By federal statute, the solicitor general’s sole charge is to represent the so-called “interests of the United States,” an amorphous concept that the solicitor general has tremendous discretion to define. A solicitor general committed to containing the damage of decades of mass incarceration should simply stay out of many more state criminal cases, recognizing that these cases do not implicate federal interests….
And when the solicitor general does feel that the court should hear the federal government’s perspective in a criminal case to which it’s not a party, he or she should recognize that the interests of the United States do not necessarily favor prosecutors….
Going forward, if a solicitor general’s supposed commitment to “doing justice” is to be taken seriously, he or she should account for the ways in which increased prosecution and mass incarceration harm society when considering whether to defend a lower court’s judgment or support a state or local government as an amicus….
What is tacitly argued is that the position taken by the SG should reflect the SG’s personal view of “justice” rather than the position of the president or the attorney general. This may well mean if the SG doesn’t like something Congress has done, the SG should feel empowered to use the gravitas of the office to argue against it before the Supreme Court. The implicit view is that if the SG was an anti-carceral activist, then the official legal position of the United States should be the SG’s personal view.
While the Solicitor General is given substantial discretion in the performance of the duties of office, should it be unfettered by the policies of those who are above the SG in the government hierarchy? Is the SG a lone eagle, accountable to no one with powers to not only reject any duty to the president and congress, but defy them when the SG disagrees with their decisions?

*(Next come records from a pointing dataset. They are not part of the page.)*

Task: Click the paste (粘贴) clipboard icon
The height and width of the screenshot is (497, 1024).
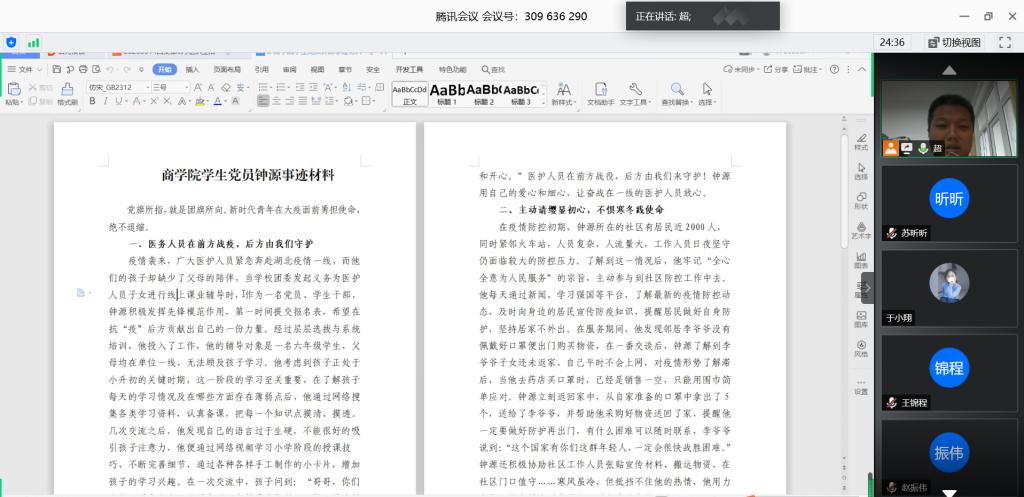Action: (14, 90)
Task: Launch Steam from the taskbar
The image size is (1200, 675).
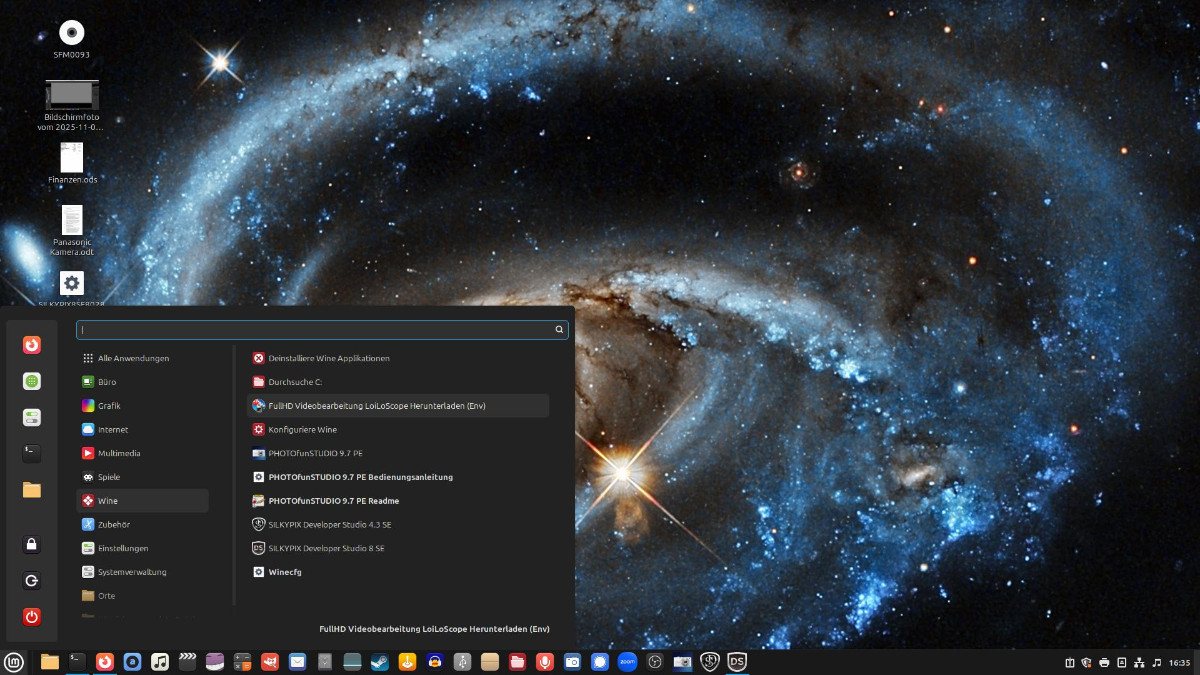Action: (380, 661)
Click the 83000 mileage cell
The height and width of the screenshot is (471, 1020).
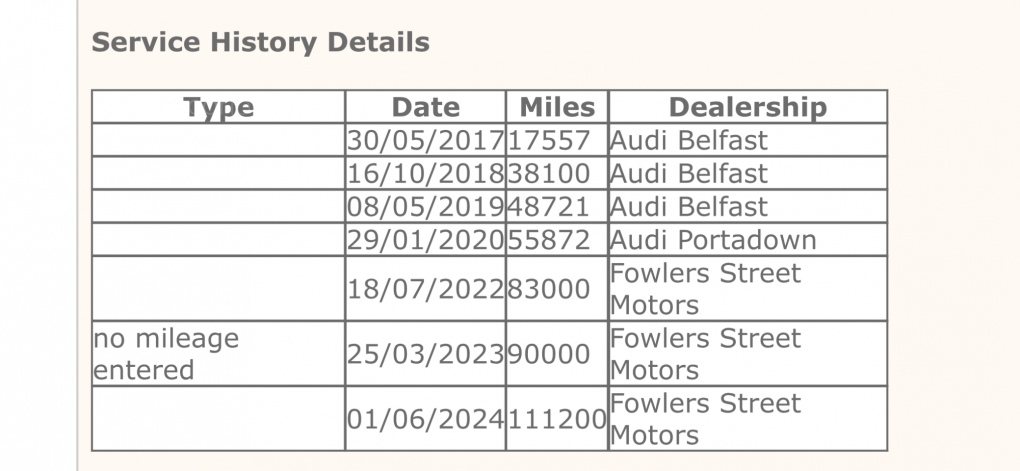(x=550, y=289)
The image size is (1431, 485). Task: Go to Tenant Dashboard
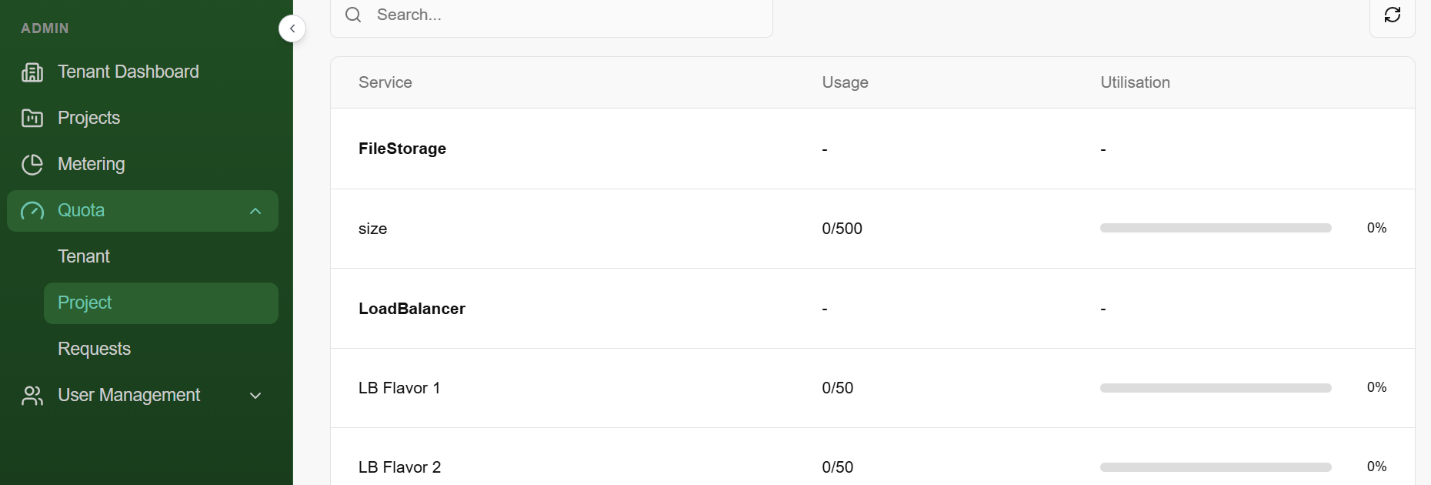click(x=128, y=72)
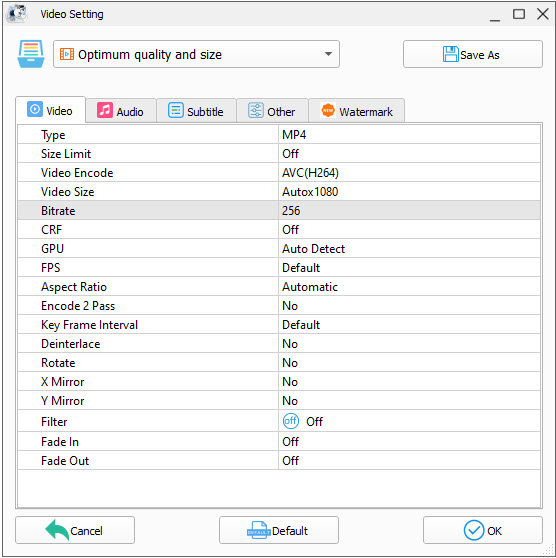Click the floppy disk Save As icon
This screenshot has height=558, width=556.
451,54
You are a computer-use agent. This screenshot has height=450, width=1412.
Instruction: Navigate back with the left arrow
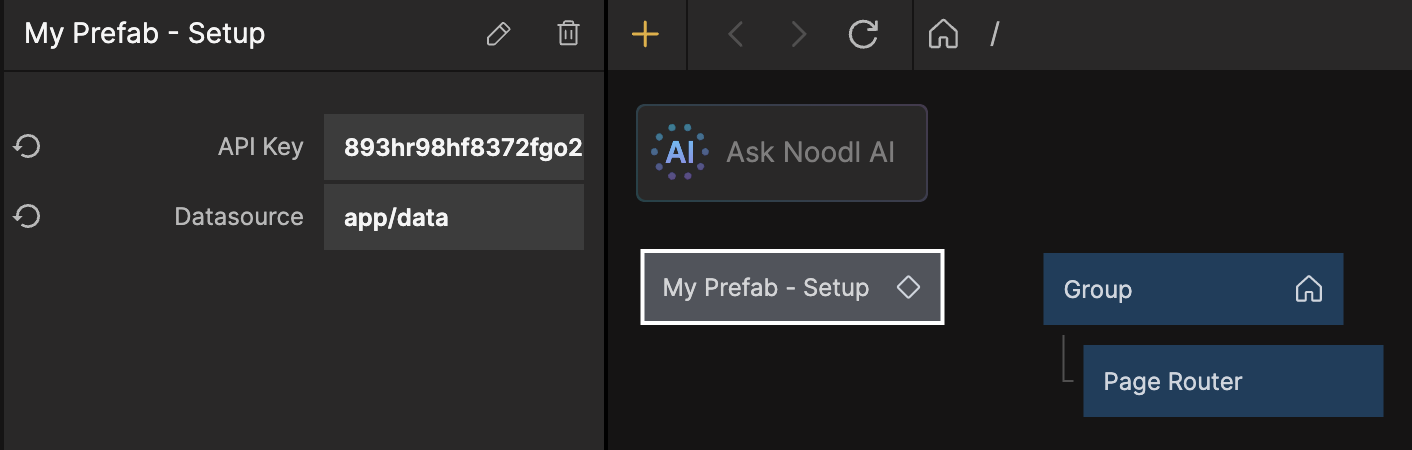click(x=736, y=35)
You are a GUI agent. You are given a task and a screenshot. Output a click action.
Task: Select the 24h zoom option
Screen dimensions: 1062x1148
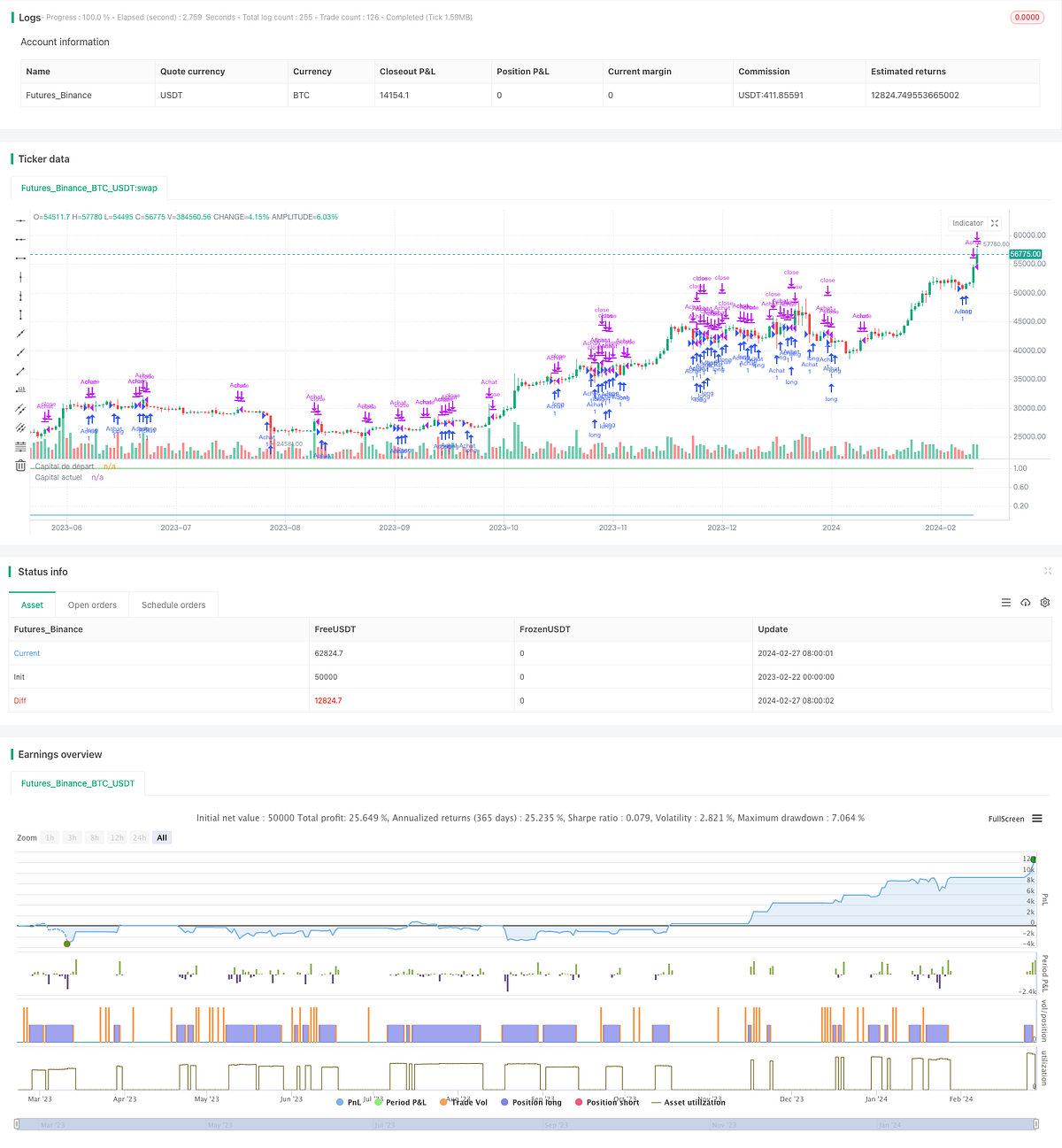(139, 837)
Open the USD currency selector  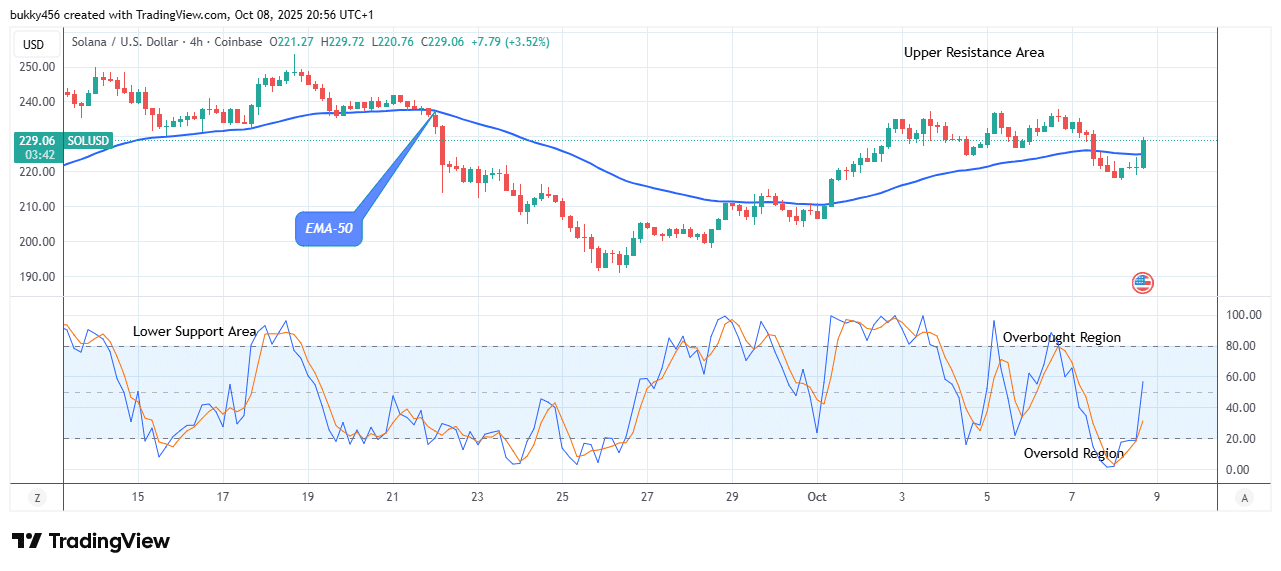pos(34,44)
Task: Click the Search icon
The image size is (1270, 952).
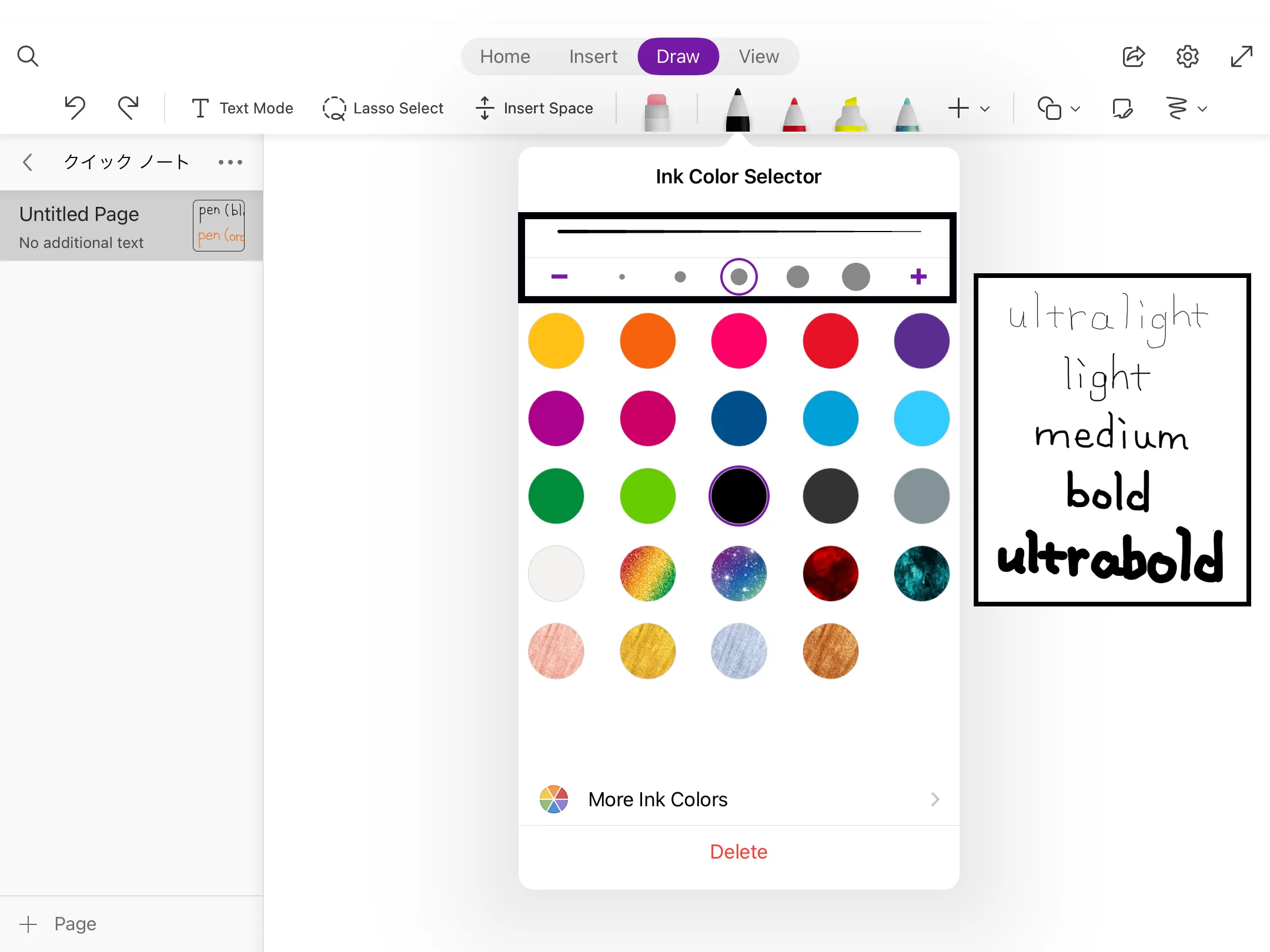Action: coord(28,56)
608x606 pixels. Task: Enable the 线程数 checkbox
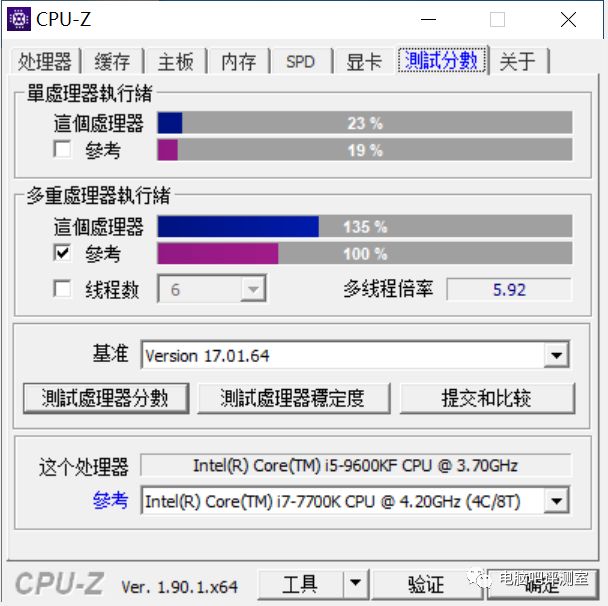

Like district attorneys, the contention is that by capturing a few “chokehold” positions, activists can radically change the system. It’s a lot easier to undo Congress’ mischief by having the SG argue that duly enacted laws are unconstitutional, for example, than it is to get enough progressive Dems elected to seize control of Congress. Why put all that effort and energy into a cause that will almost certainly fail when the placement of one person in one post will not only do the trick, but do it with far greater certainty and effectiveness?
Of course, what that also means is that the job of Solicitor General, of representing the interests of the United States as determined by those elected to make such decisions, leaves the majority of a nation without an advocate before the Supreme Court, leaving it entirely in the hands of the SG to decide for a nation what its legal position should be.
It’s a smart plan if it can be accomplished, and now that progressive district attorneys are a thing, will SG be the next office to seize?
*The authors of the post, Darcy Covert and Annie J. Wang, graduated Yale law in 2020. Covert is a public defender in Seattle, and no job is noted for Wang.